A bizarre article from Inverse online magazine asserts that “in early 2021, temperatures slumped to an unprecedented minus 76 degrees Fahrenheit” in Tajikistan, which was somehow caused by climate change.
The article, titled “In Tajikistan, a deadly new type of climate crisis has already arrived,” is the first in a three-part series called “The climate crisis at the Roof of the World.”
Much of the essay by Klas Lundstrom narrates the travails of local herders who have to fight off wolf packs to defend their livestock, but the piece — funded by the Pulitzer Center — also wanders into incoherent speculation on the role of climate change in the lives of locals.
“The cold forced many herders to keep their animals inside their homes to prevent them from freezing to death — but that didn’t necessarily save them from starving to death,” Lundstrom writes concerning last year’s bitter winter. “The wolves, which grew ravenous and desperate, came even more often to Bulunkul in search of either livestock or the shepherds tending them.”

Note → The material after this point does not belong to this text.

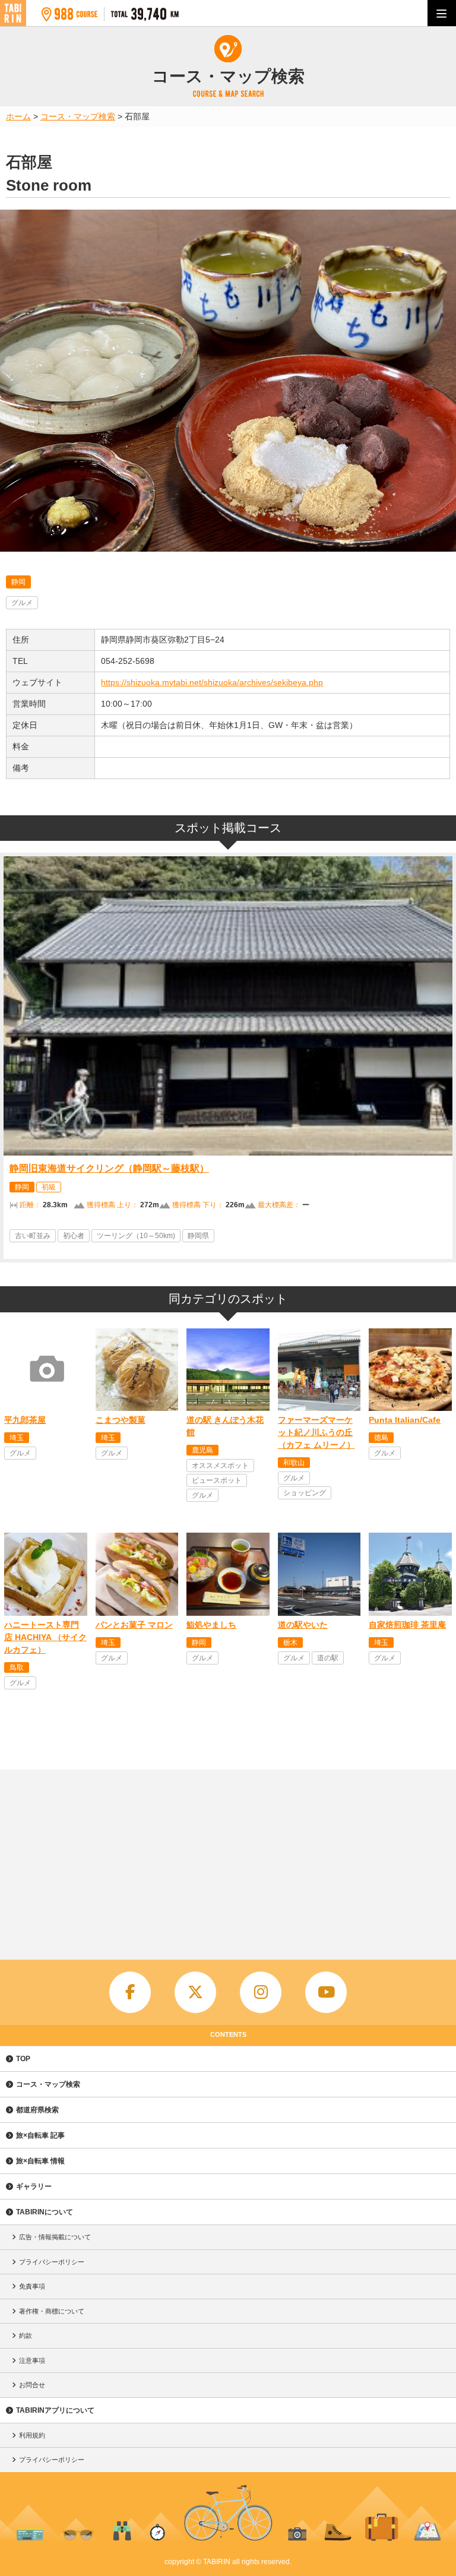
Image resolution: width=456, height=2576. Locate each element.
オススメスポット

An inset asserts that “temperature is rising faster in Tajikistan’s Pamir Mountains (elevation 25,095 feet) than the global average,” adding that the series proposes to recount “the stories of the people living through our coming climate crisis, today.”
An curious reader would be tempted to wonder whether global warming of a degree or two might not be welcomed by those living in a land where temperatures dip into the negative 60s but somehow this seems to escape the author.
Lundstrom coyly writes that “melting glaciers and increasingly extreme weather patterns are rewriting the rules of play for all the residents here on ‘the roof of the world,’” presumably by making the wolves more erratic in their predation.
People in the Pamirs “face an uncertain future,” he insists, “as increasingly unpredictable climate patterns have both turned winters cruelly cold and summers punishingly dry.”
“The seasons used to follow set cycles. Now, winters arrive earlier every year,” one local tells Lundstrom. “Then, it’s just to wait, wait, and wait.”
“Up here, we live like marmots; we go into hibernate mode. And just like the animals, we breakthrough on the other side, come spring, bare to the bones,” he adds.
While one can sympathize with the plight of local herders, it is difficult to understand why climate change must always be the bogeyman.